La situazione a cui ci riferiamo non riguarda solo l’ambito internazionale, ma anche lo scontro interno. Anche qui si pone una questione nel rapporto tra comunisti e movimento. Limitarsi ad essere disobbedienti e un pò birichini ci sembra ben poca cosa. Su questo facciamo un esempio, per capirci. Un certo perbenismo di sinistra ha avuto, con Bertinotti e Liberazione in testa, la grave responsabilità di coprire gli effetti della sentenza Andreotti. Perchè non riconoscere che il rapporto di questo esponente politico con la mafia e con i delitti di mafia è stato una componente della vita di questo stato ‘democratico’? Perchè in sostanza si è voluto coprire una responsabilità come quella emersa dalla sentenza di Perugia? La sinistra rivoluzionaria si è dimostrata meno coerente di Luciano Violante! Quali sono le radici di queste posizioni opportuniste se non la codardia di fronte ad un nemico dai risvolti criminali?
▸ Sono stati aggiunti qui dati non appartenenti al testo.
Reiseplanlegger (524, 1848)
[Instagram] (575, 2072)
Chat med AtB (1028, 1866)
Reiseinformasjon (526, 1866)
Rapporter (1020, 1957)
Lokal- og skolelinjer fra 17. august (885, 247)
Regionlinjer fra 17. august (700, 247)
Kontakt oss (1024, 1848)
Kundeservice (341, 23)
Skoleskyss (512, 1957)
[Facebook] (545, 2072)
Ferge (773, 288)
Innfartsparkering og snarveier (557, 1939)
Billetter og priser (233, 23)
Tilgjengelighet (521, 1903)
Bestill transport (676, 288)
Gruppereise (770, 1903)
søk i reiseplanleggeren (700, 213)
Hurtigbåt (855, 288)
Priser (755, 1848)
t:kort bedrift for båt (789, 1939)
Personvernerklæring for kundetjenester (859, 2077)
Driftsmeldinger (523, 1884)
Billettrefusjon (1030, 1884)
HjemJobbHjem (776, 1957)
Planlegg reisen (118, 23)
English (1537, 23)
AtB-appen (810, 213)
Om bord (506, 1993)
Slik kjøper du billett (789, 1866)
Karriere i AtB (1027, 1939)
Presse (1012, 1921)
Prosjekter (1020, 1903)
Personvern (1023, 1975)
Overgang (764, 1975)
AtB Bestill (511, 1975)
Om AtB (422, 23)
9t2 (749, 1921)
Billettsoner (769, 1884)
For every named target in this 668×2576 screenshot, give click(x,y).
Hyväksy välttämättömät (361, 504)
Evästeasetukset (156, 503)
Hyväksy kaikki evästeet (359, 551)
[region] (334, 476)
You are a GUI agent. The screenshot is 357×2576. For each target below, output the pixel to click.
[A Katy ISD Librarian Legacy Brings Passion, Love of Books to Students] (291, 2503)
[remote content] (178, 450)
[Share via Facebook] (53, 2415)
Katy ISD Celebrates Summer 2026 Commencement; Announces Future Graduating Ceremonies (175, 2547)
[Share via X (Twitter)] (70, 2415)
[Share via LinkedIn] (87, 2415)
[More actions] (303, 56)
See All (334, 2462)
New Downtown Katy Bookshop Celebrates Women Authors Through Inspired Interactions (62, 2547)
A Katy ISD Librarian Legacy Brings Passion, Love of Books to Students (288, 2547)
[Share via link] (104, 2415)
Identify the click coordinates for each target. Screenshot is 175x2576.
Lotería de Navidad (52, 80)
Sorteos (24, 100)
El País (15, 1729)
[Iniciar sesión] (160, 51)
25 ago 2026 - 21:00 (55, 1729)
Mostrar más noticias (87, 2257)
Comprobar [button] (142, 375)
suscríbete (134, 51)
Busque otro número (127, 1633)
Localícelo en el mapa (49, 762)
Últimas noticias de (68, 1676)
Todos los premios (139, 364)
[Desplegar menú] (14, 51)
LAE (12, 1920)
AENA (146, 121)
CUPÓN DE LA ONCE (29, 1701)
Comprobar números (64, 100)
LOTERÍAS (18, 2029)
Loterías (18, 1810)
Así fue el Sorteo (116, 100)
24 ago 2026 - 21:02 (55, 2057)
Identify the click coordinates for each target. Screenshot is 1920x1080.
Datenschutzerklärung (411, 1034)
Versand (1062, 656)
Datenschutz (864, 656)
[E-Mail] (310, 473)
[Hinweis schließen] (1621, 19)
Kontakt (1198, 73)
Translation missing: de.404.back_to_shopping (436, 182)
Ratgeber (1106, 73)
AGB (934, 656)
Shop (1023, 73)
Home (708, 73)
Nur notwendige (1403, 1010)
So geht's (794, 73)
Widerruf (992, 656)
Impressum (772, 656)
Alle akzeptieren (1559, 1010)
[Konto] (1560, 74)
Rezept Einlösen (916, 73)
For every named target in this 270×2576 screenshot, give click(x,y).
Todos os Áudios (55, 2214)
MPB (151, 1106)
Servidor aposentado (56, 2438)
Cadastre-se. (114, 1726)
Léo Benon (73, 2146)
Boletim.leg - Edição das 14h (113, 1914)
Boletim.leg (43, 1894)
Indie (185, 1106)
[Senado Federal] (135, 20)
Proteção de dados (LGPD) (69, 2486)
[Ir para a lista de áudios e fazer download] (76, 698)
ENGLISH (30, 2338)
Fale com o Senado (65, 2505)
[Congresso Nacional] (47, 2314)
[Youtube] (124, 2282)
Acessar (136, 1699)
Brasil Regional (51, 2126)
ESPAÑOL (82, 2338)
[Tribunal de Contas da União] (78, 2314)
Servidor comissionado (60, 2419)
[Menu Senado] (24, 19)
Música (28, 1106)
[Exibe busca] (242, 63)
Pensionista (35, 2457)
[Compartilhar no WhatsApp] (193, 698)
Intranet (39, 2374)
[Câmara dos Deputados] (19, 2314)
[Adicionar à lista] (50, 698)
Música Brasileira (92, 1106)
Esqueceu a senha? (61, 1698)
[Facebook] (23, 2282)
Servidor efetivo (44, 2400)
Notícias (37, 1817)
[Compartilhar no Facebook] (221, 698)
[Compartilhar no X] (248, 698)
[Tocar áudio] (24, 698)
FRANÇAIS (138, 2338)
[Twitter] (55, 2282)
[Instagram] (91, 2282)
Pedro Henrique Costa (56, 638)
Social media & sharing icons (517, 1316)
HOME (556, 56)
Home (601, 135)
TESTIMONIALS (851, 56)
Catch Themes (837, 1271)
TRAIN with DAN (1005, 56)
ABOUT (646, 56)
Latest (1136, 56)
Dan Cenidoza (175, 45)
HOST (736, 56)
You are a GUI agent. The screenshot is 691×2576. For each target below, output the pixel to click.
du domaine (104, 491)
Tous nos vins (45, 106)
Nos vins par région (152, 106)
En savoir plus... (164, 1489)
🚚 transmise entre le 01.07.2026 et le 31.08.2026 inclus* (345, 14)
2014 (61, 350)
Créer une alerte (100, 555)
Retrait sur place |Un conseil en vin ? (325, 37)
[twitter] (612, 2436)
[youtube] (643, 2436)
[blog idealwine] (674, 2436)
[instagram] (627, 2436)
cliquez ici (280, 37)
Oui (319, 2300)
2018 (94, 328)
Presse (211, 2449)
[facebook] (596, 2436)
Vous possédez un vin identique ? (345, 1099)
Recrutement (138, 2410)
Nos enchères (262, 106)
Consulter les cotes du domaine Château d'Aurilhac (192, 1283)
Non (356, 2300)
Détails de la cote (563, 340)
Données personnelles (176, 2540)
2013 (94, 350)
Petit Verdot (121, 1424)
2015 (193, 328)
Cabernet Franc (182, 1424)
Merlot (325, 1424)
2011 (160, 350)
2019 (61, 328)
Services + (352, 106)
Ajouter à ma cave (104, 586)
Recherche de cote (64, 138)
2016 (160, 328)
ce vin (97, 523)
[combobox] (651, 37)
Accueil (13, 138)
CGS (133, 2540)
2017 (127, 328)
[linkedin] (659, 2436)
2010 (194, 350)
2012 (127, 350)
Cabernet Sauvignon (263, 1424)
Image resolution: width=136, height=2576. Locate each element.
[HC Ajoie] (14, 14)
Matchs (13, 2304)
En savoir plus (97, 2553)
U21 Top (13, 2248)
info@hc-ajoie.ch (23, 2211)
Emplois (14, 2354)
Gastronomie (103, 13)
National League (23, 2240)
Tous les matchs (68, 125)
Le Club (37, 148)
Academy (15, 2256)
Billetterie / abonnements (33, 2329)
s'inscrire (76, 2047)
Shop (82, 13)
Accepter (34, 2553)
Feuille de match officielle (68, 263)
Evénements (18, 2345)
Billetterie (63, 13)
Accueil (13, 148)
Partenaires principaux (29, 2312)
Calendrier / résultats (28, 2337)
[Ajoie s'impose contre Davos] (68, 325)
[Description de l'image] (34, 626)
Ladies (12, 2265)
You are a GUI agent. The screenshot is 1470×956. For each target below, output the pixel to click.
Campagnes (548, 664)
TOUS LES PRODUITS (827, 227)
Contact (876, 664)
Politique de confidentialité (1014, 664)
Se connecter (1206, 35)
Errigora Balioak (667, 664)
Invece, di questa criminalità bisogna cominciare a parlare apertamente in modo che la richiesta del nuovo mondo possibile passi attraverso una lotta adeguata ai fautori della guerra e della criminalità politica.

Motivi quindi per esprimere autonomia dei comunisti ce ne sono molti. Basta avere l’intenzione di dare a queste posizioni serietà di analisi e generalizzazione di volontà politica. Ma qui ritorniamo al punto di partenza: ci sono le condizioni perchè questo passaggio avvenga? Noi abbiamo chiarito, fin dall’inizio, che la nostra battaglia per il recupero dell’identità storica dei comunisti contro la devastazione della Vandea anticomunista, del Bertinotti-pensiero e del neotrotskjsmo, non poteva non essere correlata ai problemi di ripresa politica legati alla nuova fase, di cui la lotta antimperialista è base essenziale. Ora che siamo nel vivo di una situazione in cui il concetto di comunismo si lega al lavoro rivoluzionario per trasformare le guerre imperialiste in modificazioni epocali si evidenzia tutta la nostra debolezza. Non possiamo nascondere questa verità dietro un teatrino di iniziative senza respiro. Nessuna nostalgia quindi da tardo- stalinisti ci deve appartenere, ma un impegno di ridefinizione di compiti e di autonomia dei comunisti. Ci auguriamo che, a dispetto di qualche vecchio gufo o di compagni che ritengono persa la partita e si adeguano a fare i no global, ci siano compagni che riscoprono il marxismo leninismo come arma di combattimento.

A spingerci a discutere sul ‘che fare?’ (ricorre il centenario della pubblicazione del libro di Lenin, come ci ricorda il compagno Curatoli in questa stessa pagina) ci pensa, aldilà delle nostre incertezze e debolezze, l’iniziativa imperialista.

L’incontro di Praga della nuova NATO è andato ben oltre le previsioni. In sostanza è stata una nuova articolazione della guerra infinita di Bush e degli Stati Uniti che prevede, attorno al gigante militare americano, una aggregazione di forze dell’est e dell’ovest europeo con una funzione imperialista permanente. Fuori dal buonismo giovanile e dalla vecchia consuetudine politicista e gruppettara cominciamo a discutere seriamente come rompere questa catena imperialista del terzo millennio. Ripetiamo: fin dove è possibile realizzare questa necessità in un contesto come quello attuale, che si presenta così arretrato nella sua coscienza e modo di manifestarsi? La domanda la giriamo ai compagni e alle compagne che leggono Aginform perchè se ne discuta.